=== How to complete this task ===
Search the records for "computer". Report every line where it occurs.

(Screenshot grounding data)
=======
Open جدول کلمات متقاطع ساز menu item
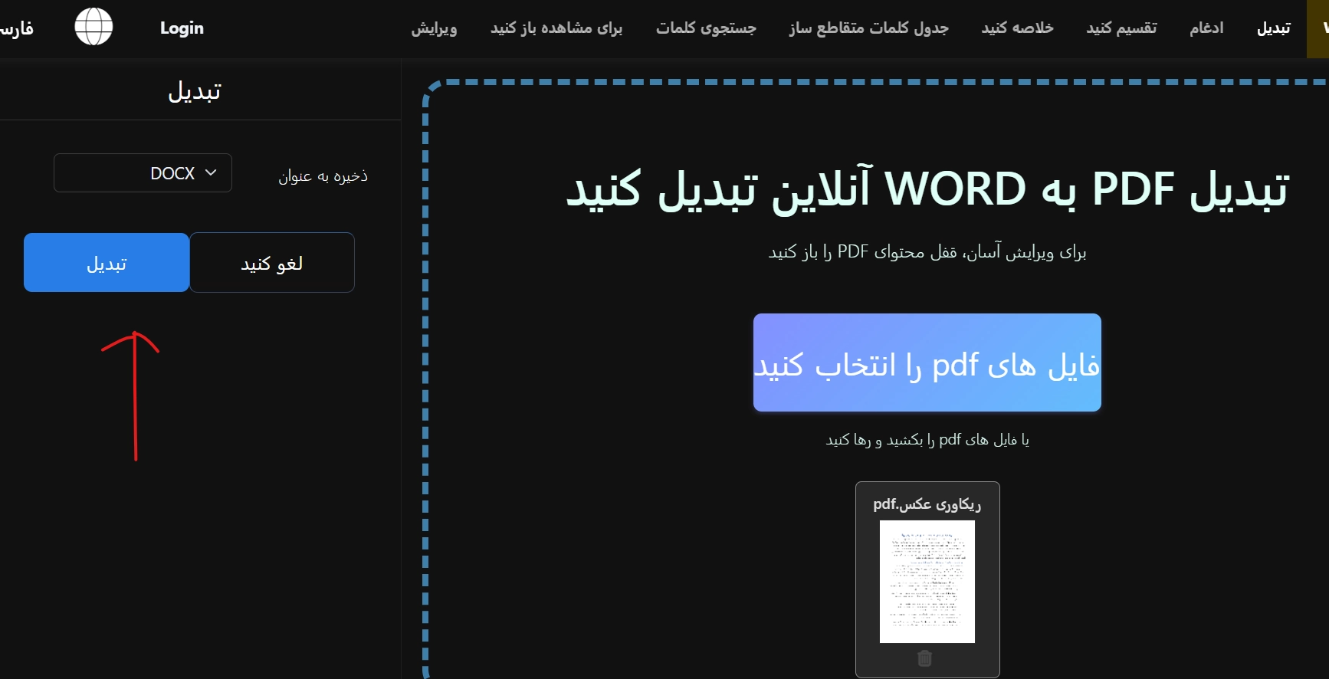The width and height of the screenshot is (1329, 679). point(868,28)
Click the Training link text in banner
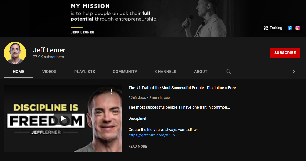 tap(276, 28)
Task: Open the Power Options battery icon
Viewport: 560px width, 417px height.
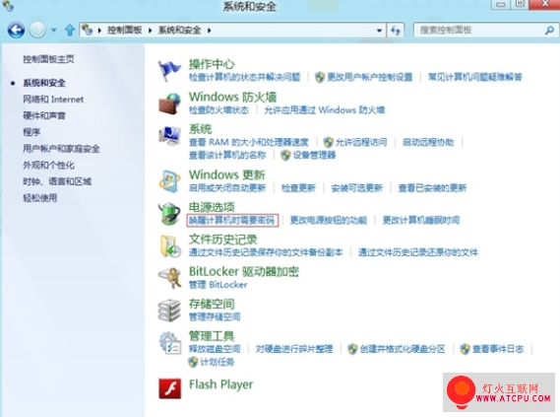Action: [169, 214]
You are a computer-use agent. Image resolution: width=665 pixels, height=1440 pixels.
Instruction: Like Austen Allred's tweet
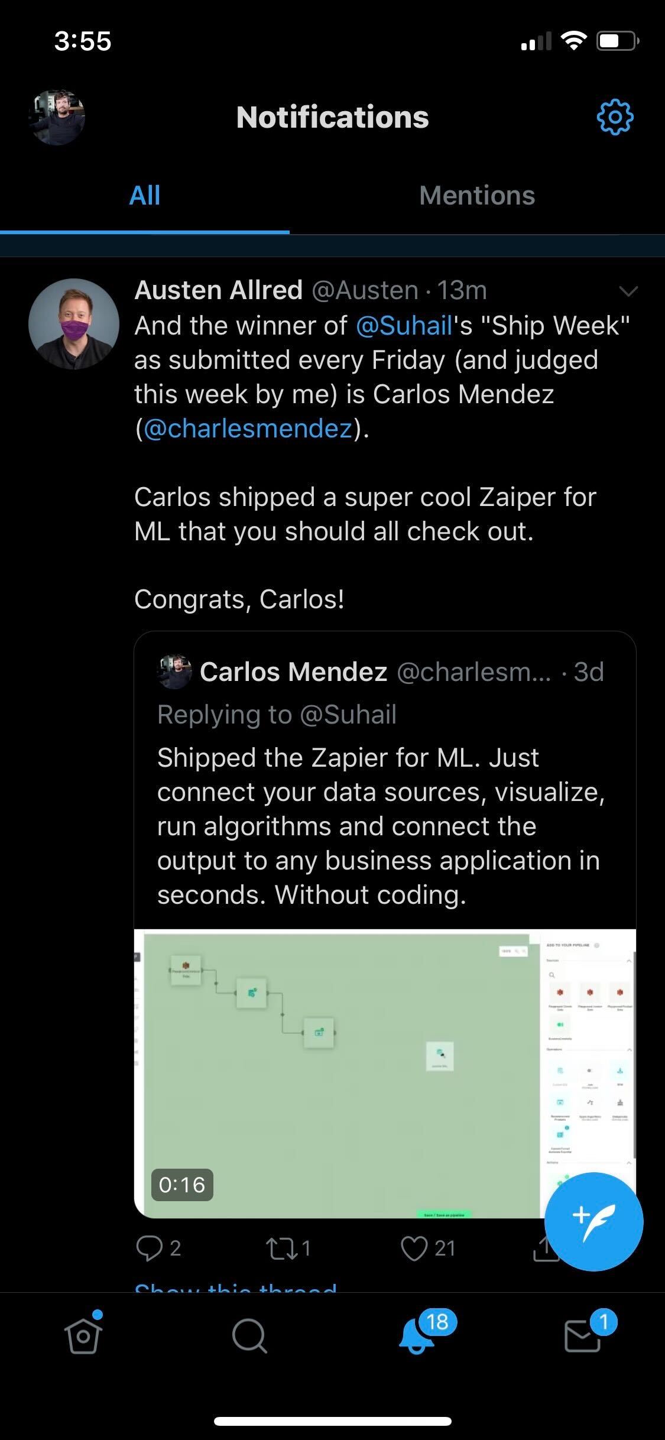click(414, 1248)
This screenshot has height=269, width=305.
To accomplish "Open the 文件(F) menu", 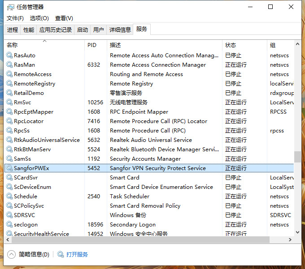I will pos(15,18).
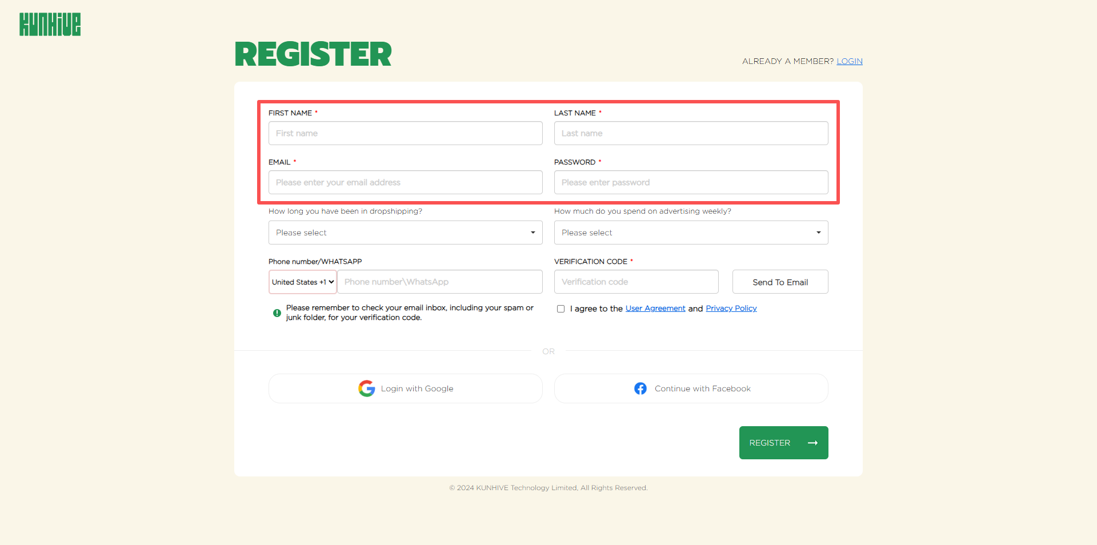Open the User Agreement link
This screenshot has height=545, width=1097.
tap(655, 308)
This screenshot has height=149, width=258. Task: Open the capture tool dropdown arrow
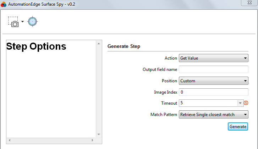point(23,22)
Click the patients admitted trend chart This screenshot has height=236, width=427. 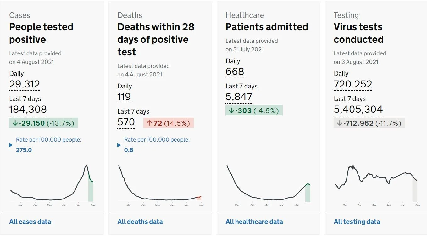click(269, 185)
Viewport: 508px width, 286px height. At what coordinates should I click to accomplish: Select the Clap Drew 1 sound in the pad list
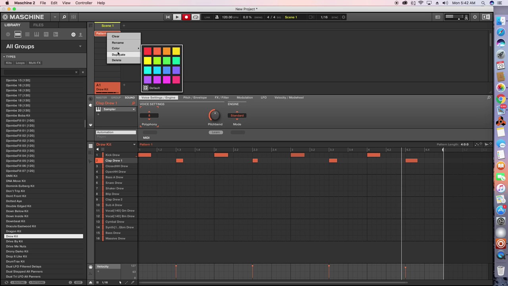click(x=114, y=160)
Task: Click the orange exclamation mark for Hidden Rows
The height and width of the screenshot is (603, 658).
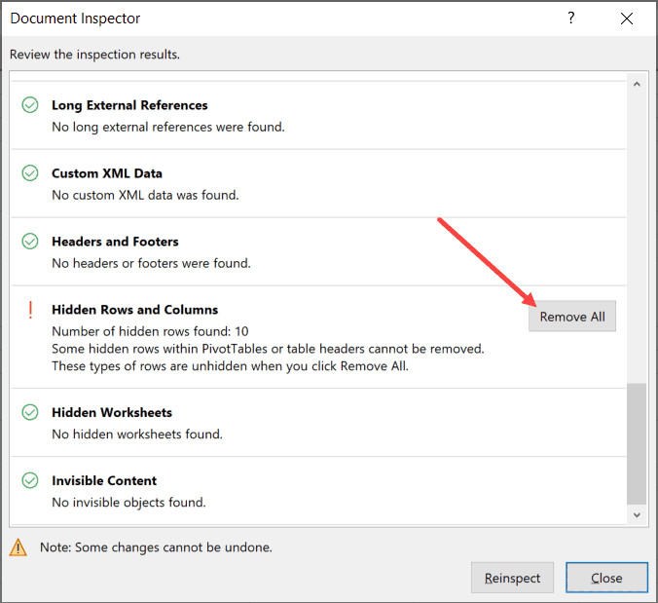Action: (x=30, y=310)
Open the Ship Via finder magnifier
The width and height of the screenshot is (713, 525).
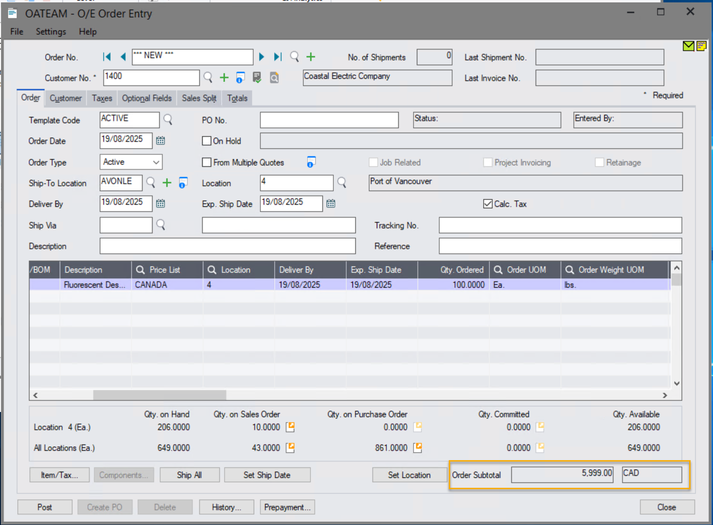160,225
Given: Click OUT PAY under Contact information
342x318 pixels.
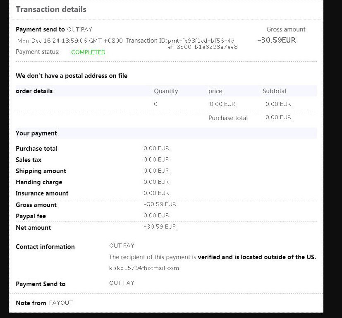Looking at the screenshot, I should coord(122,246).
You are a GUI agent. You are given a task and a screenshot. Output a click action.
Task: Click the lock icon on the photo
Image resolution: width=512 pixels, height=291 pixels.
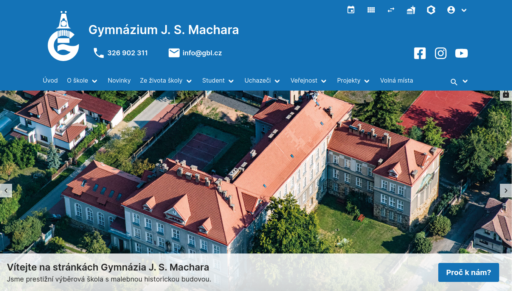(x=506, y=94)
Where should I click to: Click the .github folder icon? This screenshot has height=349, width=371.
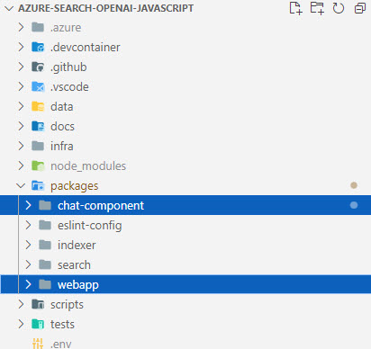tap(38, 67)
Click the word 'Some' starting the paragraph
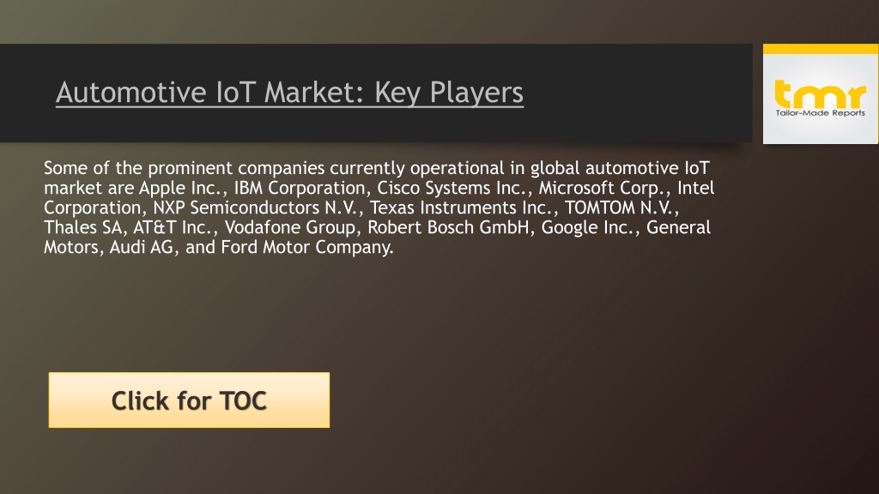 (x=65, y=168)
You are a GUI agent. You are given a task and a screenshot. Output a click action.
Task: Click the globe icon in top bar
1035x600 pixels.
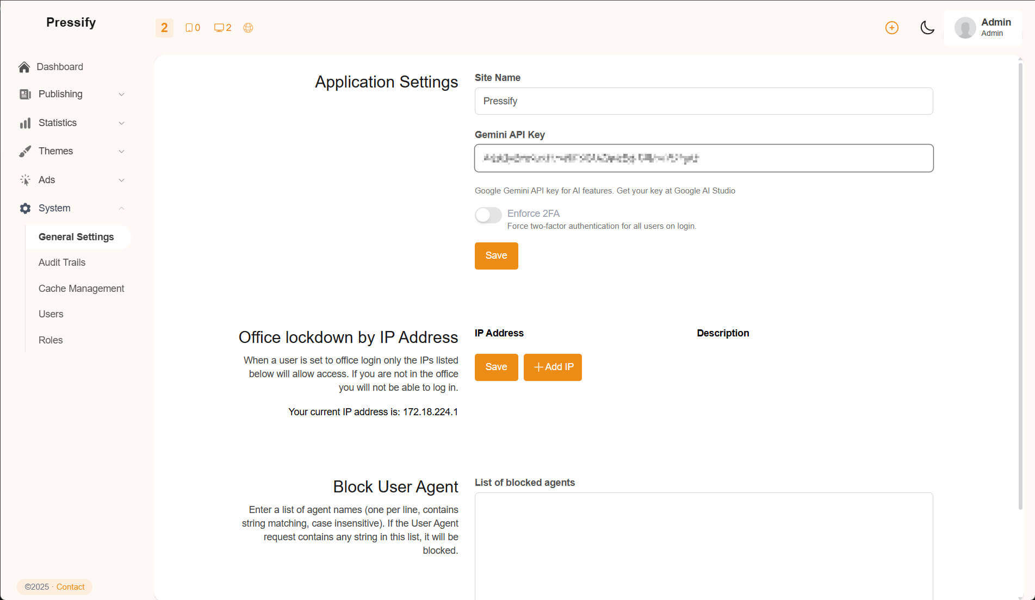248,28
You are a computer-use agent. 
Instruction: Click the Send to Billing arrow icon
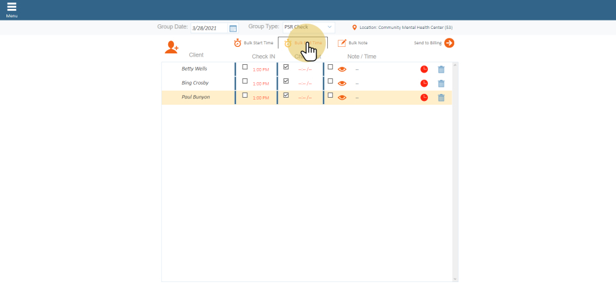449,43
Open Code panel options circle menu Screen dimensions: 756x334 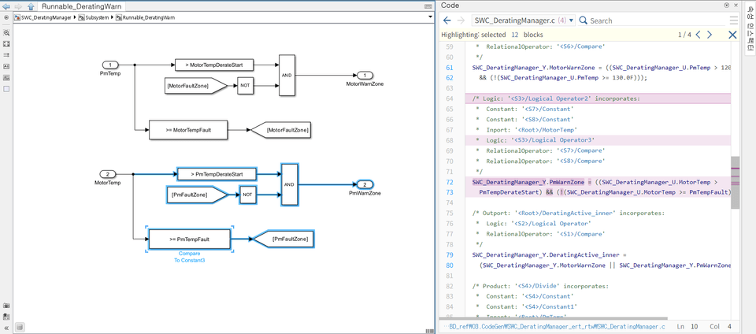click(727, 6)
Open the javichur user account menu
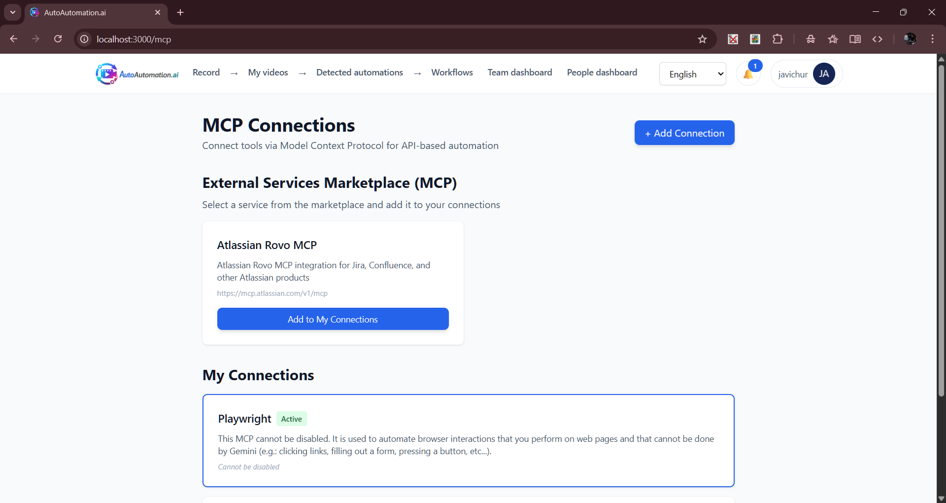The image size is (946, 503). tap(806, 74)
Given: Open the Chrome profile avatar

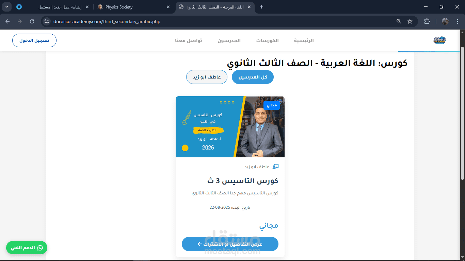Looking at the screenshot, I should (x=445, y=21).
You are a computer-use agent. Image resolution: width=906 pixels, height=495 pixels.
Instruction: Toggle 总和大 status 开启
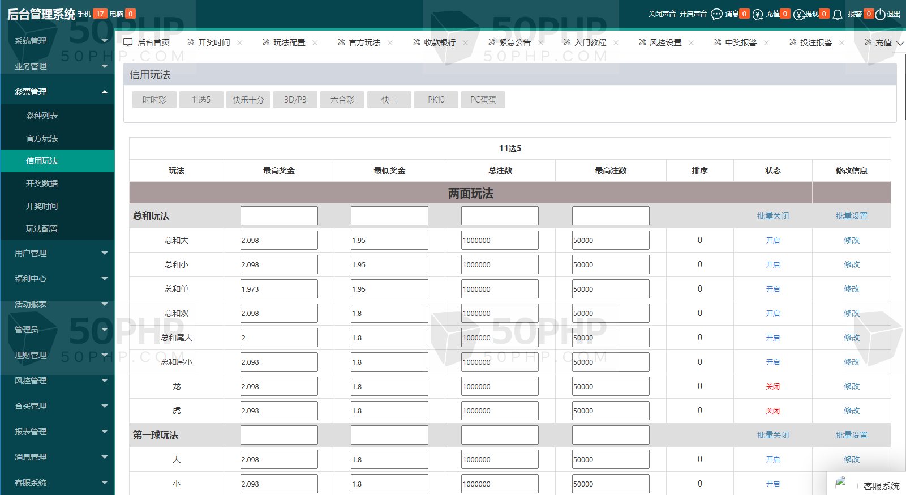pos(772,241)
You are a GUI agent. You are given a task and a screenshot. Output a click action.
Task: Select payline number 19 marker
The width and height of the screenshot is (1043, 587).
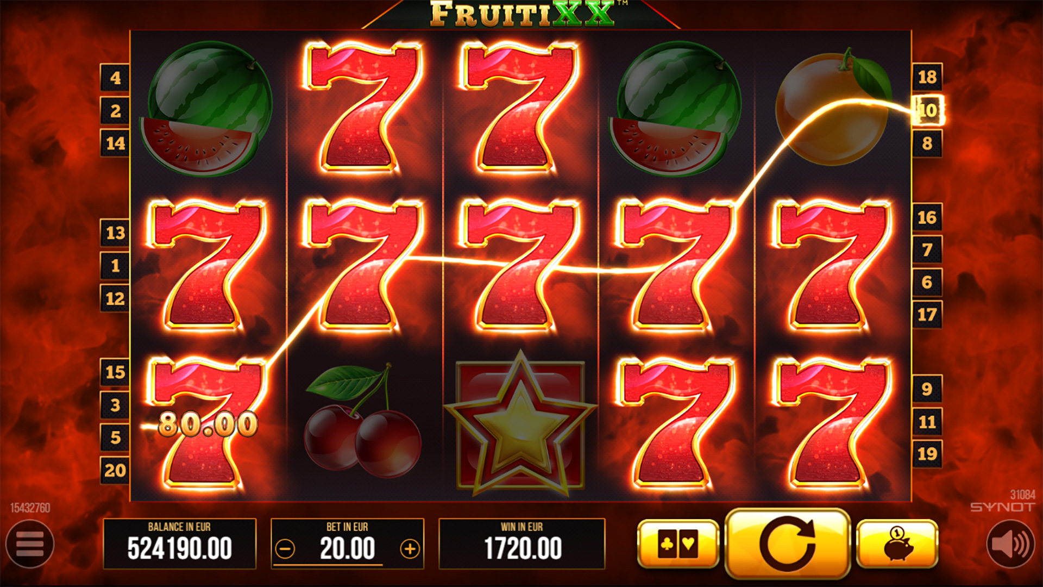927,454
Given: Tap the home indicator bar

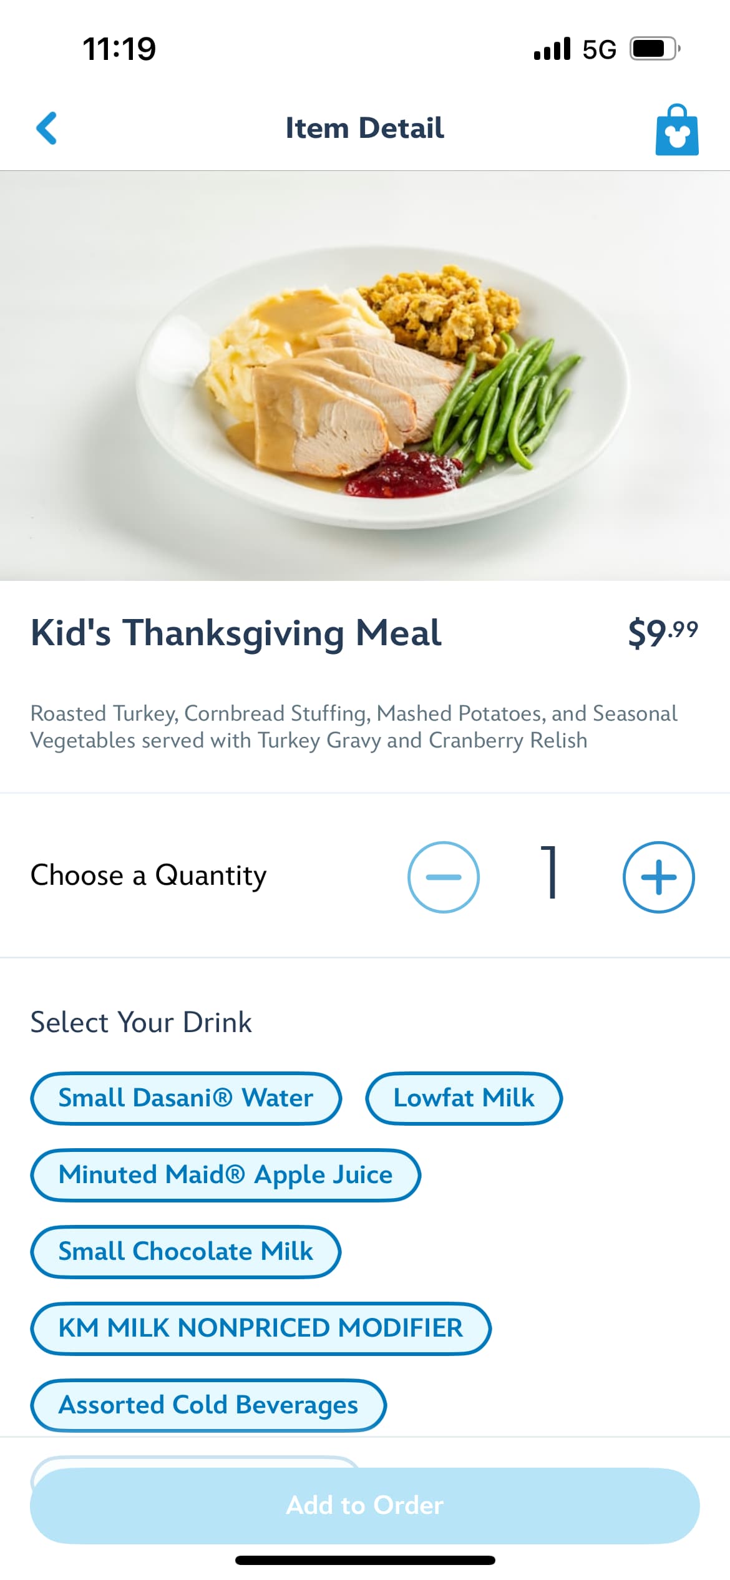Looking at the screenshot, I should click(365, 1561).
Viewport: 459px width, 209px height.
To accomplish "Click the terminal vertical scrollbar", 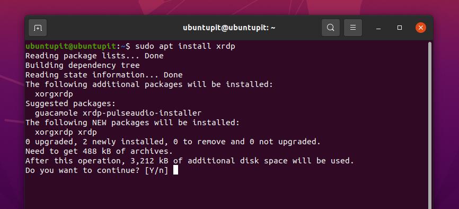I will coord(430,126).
=======
=== Output ===
You are a computer-use agent. Image resolution: width=665 pixels, height=1440 pixels.
You are a computer-use agent. 
You are a computer-use agent. Image resolution: width=906 pixels, height=495 pixels.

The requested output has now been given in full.